**Ausgewählter Abschnitt:**
◇ ◇ ◇ ◇ ◇
In Bad Reichenhall wird Salz bereits seit 4.000 Jahren gewonnen. Kelten, Römer, Germanen, Bajuwaren – sie alle waren förmlich süchtig nach dem „weißen Gold“. Der Besitz von Solequellen und Salinen bedeutete Reichtum und Macht. Schließlich benötigten alle Menschen Salz, das die Erde jedoch nur an wenigen Stellen freigab. Das „Hall“ im Ortsnamen deutet darauf hin, dass es in Bad Reichenhall Salzvorkommen gibt. Ebenso wie beispielsweise in den österreichischen Gemeinden Hallstadt und Hallein oder in den württembergischen Städten Schwäbisch Hall und Bad Friedrichshall.
◇ ◇ ◇ ◇ ◇
**Schriftliche Aufgabe 1:** Tausche in den Datensätzen „dropdown“ gegen „menu“ aus und gib die Zeilen sonst unverändert wieder. Beginne bei der Zeile mit „You are a GUI“, höre nach der Zeile mit „(x=70, y=39)“ auf und lass die Bilder weg.

[Datensätze zum Auffinden beschriebener Objekte]
◇ ◇ ◇ ◇ ◇
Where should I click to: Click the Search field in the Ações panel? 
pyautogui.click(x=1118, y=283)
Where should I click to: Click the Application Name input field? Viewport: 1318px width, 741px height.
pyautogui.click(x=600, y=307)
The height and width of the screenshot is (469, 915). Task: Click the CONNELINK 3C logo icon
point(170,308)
◇ ◇ ◇ ◇ ◇
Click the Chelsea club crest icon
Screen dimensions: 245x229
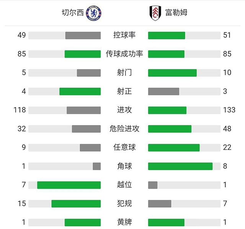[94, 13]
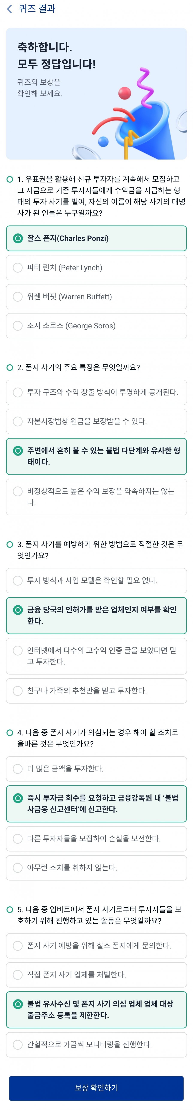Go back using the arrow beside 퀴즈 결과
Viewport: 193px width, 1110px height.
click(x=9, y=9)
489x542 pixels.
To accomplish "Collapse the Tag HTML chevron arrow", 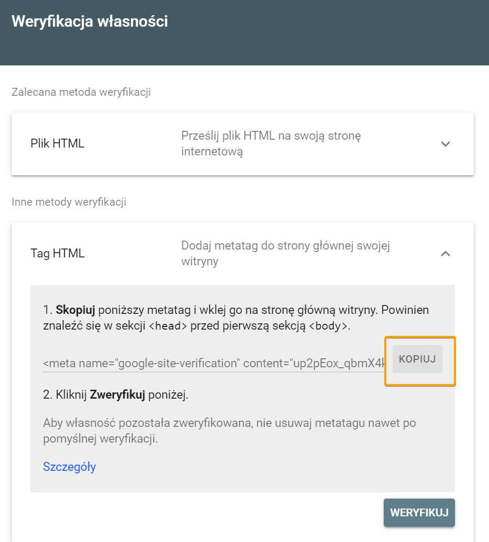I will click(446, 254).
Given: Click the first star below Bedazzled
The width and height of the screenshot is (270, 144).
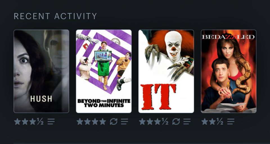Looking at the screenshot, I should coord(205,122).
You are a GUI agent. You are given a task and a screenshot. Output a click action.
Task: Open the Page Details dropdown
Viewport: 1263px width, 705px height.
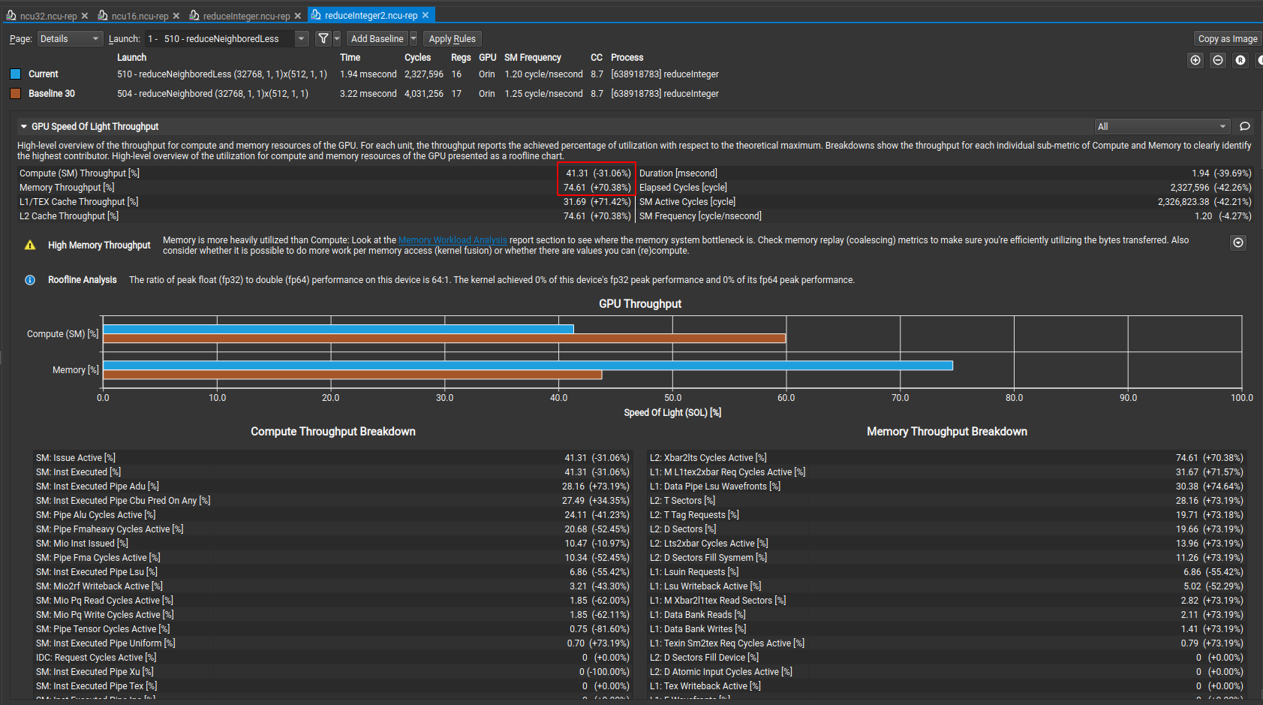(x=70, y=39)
◇ ◇ ◇ ◇ ◇
**Schriftliche Aufgabe 2:** Führe den Abschnitt über die Salzgewinnung in Bad Reichenhall nach seinem letzten Satz weiter.

**Ergebnis 1:**
You are a GUI agent. You are given a task and a screenshot. Output a click action.
Task: Open the Page Details menu
Viewport: 1263px width, 705px height.
(x=70, y=39)

**Ergebnis 2:**
Nomen est Omen in Bad Reichenhall. – Foto: Alte Saline Bad Reichenhall/Südwestdeutsche Salzwerke AG

Vermutlich geht der Begriff „Hall“ auf die Kelten zurück, die damit Plätze bezeichneten, an denen Salz gewonnen wurde. Bad Reichenhall bedeutet demzufolge „reich an Salz.“ Dass die Region im bayerisch-österreichischen Grenzgebiet buchstäblich reichlich damit gesegnet ist, zeigen auch Namen wie Salzburg, Salzkammergut oder das Flüsschen Salzach. Auf ihm wurde bis ins 19. Jahrhundert hinein das Salz ver-schifft.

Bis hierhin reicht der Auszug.